_What you have to do:_
Sort through the data and copy the lines holding the word "will".

Stored items
•••••
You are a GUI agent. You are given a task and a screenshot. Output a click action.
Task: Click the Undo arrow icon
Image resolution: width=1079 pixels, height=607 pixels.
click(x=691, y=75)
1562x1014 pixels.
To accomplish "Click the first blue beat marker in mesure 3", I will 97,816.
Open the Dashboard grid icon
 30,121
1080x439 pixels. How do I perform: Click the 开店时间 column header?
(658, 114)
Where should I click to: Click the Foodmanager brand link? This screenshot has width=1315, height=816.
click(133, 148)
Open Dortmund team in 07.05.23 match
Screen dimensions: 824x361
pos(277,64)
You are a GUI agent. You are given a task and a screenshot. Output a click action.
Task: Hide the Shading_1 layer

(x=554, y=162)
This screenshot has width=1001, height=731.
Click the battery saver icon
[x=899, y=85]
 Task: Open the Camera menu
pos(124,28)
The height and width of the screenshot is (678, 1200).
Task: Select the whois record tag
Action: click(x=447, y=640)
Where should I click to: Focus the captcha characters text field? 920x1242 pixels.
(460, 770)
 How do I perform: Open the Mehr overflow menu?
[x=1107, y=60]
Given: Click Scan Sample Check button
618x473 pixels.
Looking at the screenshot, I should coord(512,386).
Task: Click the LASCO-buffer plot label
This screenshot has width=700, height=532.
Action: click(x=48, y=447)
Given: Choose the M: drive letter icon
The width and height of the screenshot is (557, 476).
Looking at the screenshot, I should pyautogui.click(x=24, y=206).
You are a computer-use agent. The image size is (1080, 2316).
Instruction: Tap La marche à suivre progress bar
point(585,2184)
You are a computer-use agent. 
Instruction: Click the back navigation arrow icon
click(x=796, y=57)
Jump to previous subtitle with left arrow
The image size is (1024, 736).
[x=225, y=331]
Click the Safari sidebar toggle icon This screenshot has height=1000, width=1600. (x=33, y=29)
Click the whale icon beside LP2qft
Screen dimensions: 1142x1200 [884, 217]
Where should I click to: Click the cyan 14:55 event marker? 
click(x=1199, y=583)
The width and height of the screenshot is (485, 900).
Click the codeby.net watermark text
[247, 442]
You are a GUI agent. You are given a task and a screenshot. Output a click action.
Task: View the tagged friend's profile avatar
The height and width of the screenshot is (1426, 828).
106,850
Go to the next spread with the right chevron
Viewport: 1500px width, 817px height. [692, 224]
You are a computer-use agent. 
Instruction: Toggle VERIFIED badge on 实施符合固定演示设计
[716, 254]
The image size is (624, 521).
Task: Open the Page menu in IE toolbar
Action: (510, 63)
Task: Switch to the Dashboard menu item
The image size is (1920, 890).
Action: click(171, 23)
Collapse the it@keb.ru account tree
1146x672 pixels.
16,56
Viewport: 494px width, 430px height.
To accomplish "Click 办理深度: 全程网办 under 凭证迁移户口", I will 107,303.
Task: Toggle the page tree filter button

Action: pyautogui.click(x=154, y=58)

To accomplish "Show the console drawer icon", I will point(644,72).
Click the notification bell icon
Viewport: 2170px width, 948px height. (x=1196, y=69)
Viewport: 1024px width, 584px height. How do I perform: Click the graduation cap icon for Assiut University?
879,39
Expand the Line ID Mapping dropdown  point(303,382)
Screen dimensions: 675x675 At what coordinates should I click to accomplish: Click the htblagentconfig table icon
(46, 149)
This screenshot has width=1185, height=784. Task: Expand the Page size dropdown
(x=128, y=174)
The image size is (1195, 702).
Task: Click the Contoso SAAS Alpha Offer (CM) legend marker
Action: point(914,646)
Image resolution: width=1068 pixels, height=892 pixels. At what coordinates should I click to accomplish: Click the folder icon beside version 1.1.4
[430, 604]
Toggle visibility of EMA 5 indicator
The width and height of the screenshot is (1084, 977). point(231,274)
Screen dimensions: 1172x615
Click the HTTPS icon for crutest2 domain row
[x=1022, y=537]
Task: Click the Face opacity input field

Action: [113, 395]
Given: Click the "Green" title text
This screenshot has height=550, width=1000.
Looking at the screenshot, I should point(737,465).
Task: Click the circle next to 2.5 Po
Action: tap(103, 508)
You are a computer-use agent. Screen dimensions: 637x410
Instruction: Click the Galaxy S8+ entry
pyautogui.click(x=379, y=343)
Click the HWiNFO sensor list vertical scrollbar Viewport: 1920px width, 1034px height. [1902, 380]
•••••
_Answer to this exercise:_
To accomplish "Click the first blue beat marker in mesure 3", I will 97,816.
To accomplish "Click 办理深度: 全程网办 under 凭证迁移户口", I will 107,303.
To accomplish "Show the console drawer icon", I will point(644,72).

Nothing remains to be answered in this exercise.